What is being asked
What follows is a block of records; reproduce all of it verbatim.

Dataset excerpts
○ ○ ○ ○
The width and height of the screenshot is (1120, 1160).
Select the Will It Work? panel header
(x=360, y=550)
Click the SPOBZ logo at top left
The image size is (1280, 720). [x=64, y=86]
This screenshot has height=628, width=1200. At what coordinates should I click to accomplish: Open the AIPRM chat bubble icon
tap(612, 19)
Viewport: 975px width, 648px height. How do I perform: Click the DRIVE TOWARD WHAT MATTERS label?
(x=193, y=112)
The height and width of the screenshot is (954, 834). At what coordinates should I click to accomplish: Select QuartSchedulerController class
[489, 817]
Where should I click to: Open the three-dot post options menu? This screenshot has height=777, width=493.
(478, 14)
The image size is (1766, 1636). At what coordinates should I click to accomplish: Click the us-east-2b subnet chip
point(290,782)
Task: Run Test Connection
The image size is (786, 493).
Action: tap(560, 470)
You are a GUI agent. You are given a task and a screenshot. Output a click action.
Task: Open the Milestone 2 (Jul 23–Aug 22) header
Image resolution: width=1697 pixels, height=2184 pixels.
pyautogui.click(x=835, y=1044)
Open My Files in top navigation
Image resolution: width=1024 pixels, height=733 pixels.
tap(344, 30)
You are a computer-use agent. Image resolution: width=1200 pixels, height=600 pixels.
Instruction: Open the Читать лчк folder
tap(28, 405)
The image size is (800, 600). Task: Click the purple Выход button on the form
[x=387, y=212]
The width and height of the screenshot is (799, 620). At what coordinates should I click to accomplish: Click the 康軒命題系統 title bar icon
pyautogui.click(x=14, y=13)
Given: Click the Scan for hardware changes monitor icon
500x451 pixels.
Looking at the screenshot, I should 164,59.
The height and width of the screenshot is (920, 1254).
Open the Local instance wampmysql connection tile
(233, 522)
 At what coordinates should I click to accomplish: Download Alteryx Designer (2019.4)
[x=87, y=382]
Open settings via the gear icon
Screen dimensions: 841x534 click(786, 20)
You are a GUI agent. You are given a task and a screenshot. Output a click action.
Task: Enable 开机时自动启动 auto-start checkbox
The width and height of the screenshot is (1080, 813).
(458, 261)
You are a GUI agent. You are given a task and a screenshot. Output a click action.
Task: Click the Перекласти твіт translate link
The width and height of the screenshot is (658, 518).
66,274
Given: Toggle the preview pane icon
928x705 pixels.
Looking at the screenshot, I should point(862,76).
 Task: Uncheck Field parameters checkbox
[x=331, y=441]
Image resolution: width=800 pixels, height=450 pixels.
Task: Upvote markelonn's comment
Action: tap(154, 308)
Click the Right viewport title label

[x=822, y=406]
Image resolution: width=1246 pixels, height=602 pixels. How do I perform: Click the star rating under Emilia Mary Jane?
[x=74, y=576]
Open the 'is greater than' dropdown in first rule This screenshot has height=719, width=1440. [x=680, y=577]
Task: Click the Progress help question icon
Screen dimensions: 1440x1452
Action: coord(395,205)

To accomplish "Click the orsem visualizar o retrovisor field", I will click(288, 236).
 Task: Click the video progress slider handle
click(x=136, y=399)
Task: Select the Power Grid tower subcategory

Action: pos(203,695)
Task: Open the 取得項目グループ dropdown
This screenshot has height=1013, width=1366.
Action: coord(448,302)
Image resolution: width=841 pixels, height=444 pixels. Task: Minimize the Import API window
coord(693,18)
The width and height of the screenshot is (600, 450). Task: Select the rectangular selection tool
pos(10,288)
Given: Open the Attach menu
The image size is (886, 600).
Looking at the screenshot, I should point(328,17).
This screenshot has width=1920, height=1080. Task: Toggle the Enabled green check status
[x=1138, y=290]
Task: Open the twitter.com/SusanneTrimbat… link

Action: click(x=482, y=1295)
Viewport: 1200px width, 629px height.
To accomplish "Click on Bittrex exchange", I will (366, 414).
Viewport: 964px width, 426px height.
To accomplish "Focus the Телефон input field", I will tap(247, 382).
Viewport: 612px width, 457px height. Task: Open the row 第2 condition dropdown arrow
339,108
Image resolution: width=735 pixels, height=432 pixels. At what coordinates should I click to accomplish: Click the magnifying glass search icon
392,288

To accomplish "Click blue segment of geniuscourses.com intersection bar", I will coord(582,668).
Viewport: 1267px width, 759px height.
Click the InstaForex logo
○ ○ ○ ○
Response to the task
The width and height of the screenshot is (1120, 1160).
Select the Will It Work? panel header
(x=360, y=550)
Click the SPOBZ logo at top left
The image size is (1280, 720). [x=64, y=86]
This screenshot has height=628, width=1200. At what coordinates should I click to accomplish: Open the AIPRM chat bubble icon
tap(612, 19)
Viewport: 975px width, 648px height. How do I perform: Click the DRIVE TOWARD WHAT MATTERS label?
(x=193, y=112)
The height and width of the screenshot is (954, 834). At what coordinates should I click to accomplish: Select QuartSchedulerController class
[489, 817]
Where should I click to: Open the three-dot post options menu? This screenshot has height=777, width=493.
(478, 14)
The image size is (1766, 1636). At what coordinates should I click to accomplish: Click the us-east-2b subnet chip
point(290,782)
Task: Run Test Connection
The image size is (786, 493).
Action: tap(560, 470)
You are a GUI agent. You are given a task and a screenshot. Output a click action.
Task: Open the Milestone 2 (Jul 23–Aug 22) header
Image resolution: width=1697 pixels, height=2184 pixels.
pyautogui.click(x=835, y=1044)
Open My Files in top navigation
Image resolution: width=1024 pixels, height=733 pixels.
tap(344, 30)
You are a computer-use agent. Image resolution: width=1200 pixels, height=600 pixels.
Instruction: Open the Читать лчк folder
tap(28, 405)
The image size is (800, 600). Task: Click the purple Выход button on the form
[x=387, y=212]
The width and height of the screenshot is (799, 620). At what coordinates should I click to accomplish: Click the 康軒命題系統 title bar icon
pyautogui.click(x=14, y=13)
Given: Click the Scan for hardware changes monitor icon
500x451 pixels.
Looking at the screenshot, I should 164,59.
The height and width of the screenshot is (920, 1254).
Open the Local instance wampmysql connection tile
(233, 522)
 At what coordinates should I click to accomplish: Download Alteryx Designer (2019.4)
[x=87, y=382]
Open settings via the gear icon
Screen dimensions: 841x534 click(786, 20)
You are a GUI agent. You are given a task and a screenshot. Output a click action.
Task: Enable 开机时自动启动 auto-start checkbox
The width and height of the screenshot is (1080, 813).
(458, 261)
You are a GUI agent. You are given a task and a screenshot. Output a click action.
Task: Click the Перекласти твіт translate link
The width and height of the screenshot is (658, 518).
66,274
Given: Toggle the preview pane icon
928x705 pixels.
Looking at the screenshot, I should point(862,76).
 Task: Uncheck Field parameters checkbox
[x=331, y=441]
Image resolution: width=800 pixels, height=450 pixels.
Task: Upvote markelonn's comment
Action: tap(154, 308)
Click the Right viewport title label

[x=822, y=406]
Image resolution: width=1246 pixels, height=602 pixels. How do I perform: Click the star rating under Emilia Mary Jane?
[x=74, y=576]
Open the 'is greater than' dropdown in first rule This screenshot has height=719, width=1440. [x=680, y=577]
Task: Click the Progress help question icon
Screen dimensions: 1440x1452
Action: coord(395,205)

To accomplish "Click the orsem visualizar o retrovisor field", I will click(288, 236).
 Task: Click the video progress slider handle
click(x=136, y=399)
Task: Select the Power Grid tower subcategory

Action: pos(203,695)
Task: Open the 取得項目グループ dropdown
This screenshot has height=1013, width=1366.
Action: coord(448,302)
Image resolution: width=841 pixels, height=444 pixels. Task: Minimize the Import API window
coord(693,18)
The width and height of the screenshot is (600, 450). Task: Select the rectangular selection tool
pos(10,288)
Given: Open the Attach menu
The image size is (886, 600).
Looking at the screenshot, I should point(328,17).
This screenshot has width=1920, height=1080. Task: Toggle the Enabled green check status
[x=1138, y=290]
Task: Open the twitter.com/SusanneTrimbat… link

Action: click(x=482, y=1295)
Viewport: 1200px width, 629px height.
To accomplish "Click on Bittrex exchange", I will (366, 414).
Viewport: 964px width, 426px height.
To accomplish "Focus the Телефон input field", I will tap(247, 382).
Viewport: 612px width, 457px height. Task: Open the row 第2 condition dropdown arrow
339,108
Image resolution: width=735 pixels, height=432 pixels. At what coordinates should I click to accomplish: Click the magnifying glass search icon
392,288

To accomplish "Click blue segment of geniuscourses.com intersection bar", I will coord(582,668).
Viewport: 1267px width, 759px height.
Click the InstaForex logo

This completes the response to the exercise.